* _Exercise directions_
Output the listing exactly, without its pictures.

[Input Boundary: Start]

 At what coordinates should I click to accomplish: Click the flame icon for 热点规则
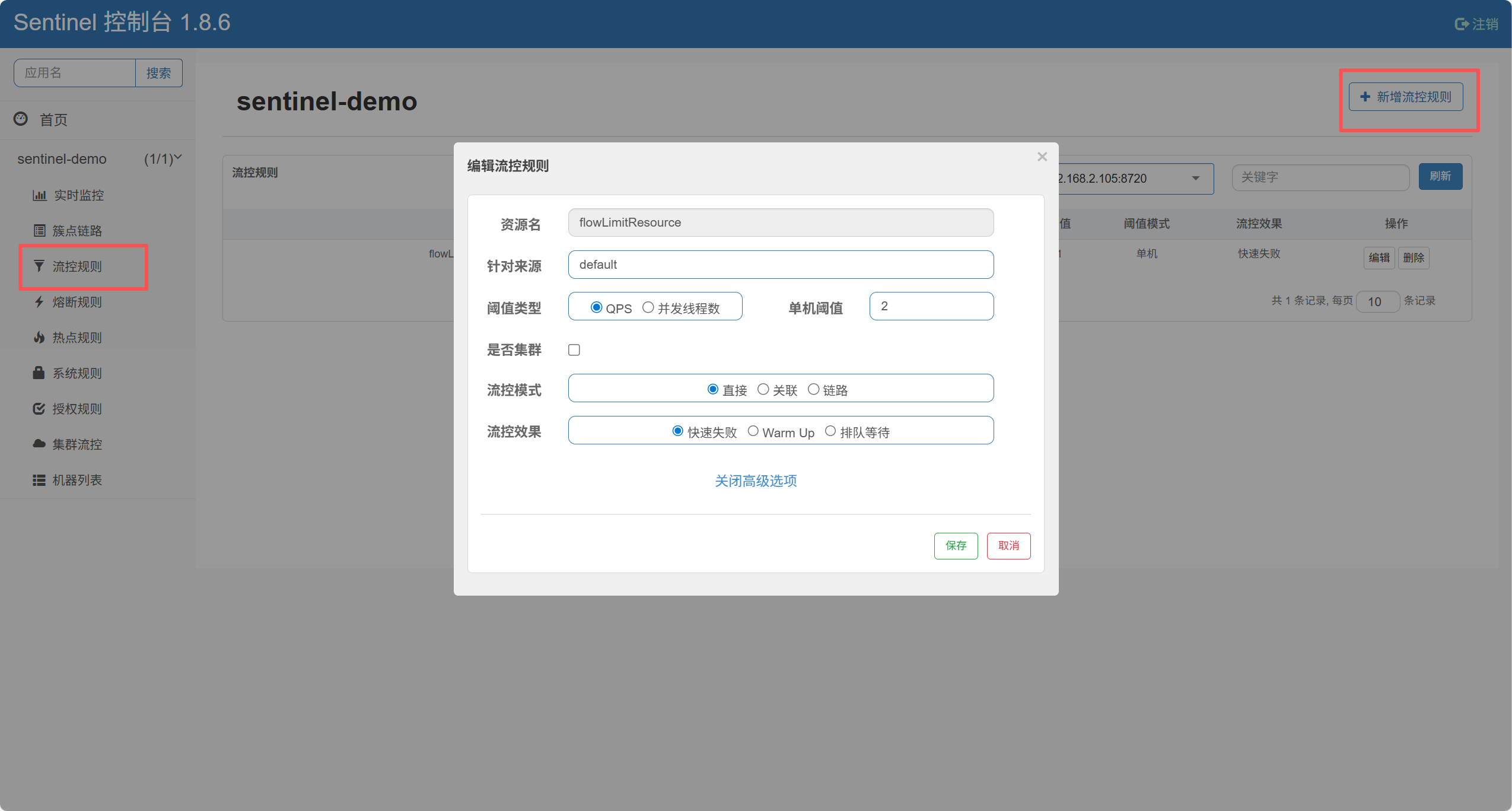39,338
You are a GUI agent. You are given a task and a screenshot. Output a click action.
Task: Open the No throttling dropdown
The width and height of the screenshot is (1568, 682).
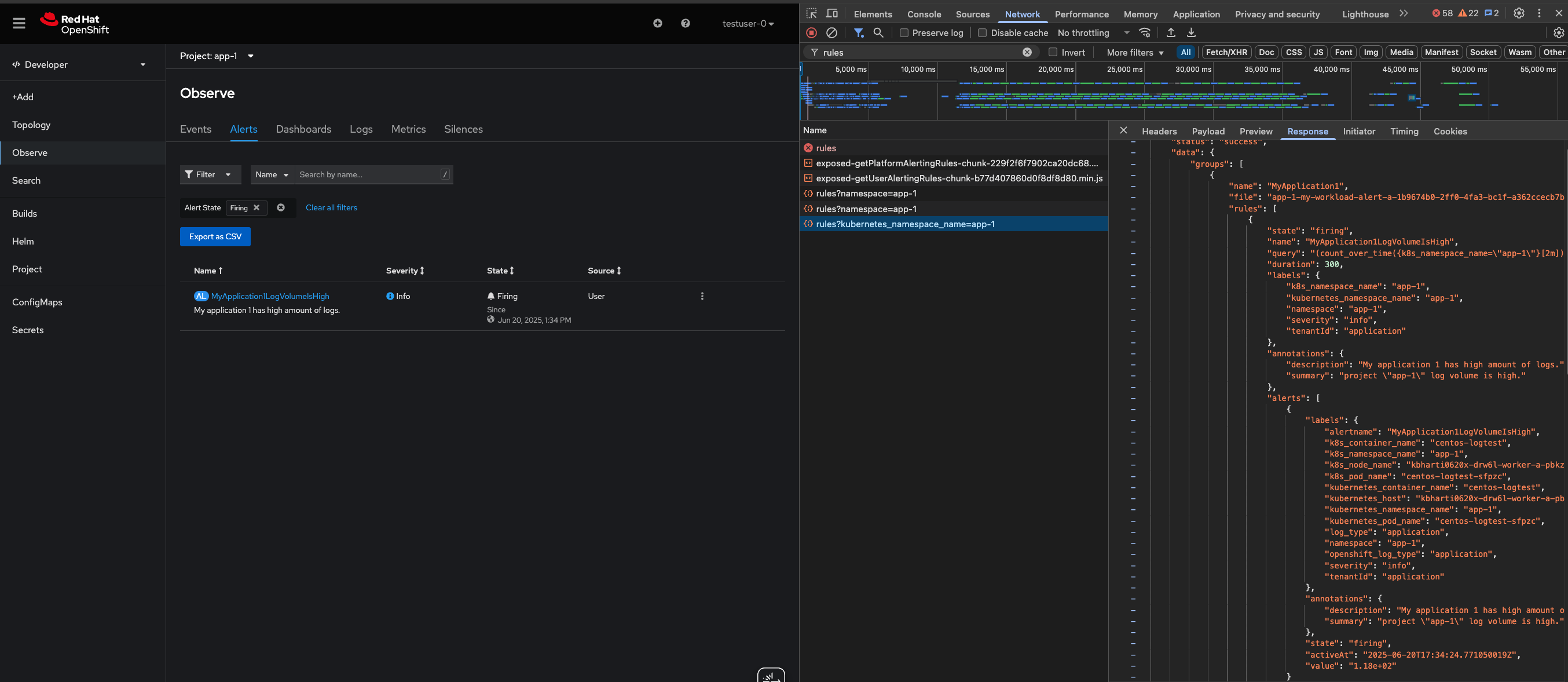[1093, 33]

[Input Boundary: End]

* _Task output_
 At what coordinates should I click to accomplish: Click the flame icon for 热点规则
39,338
You are a GUI agent. You are given a task and a screenshot. Output a click action.
Task: Open the No throttling dropdown
The width and height of the screenshot is (1568, 682).
[1093, 33]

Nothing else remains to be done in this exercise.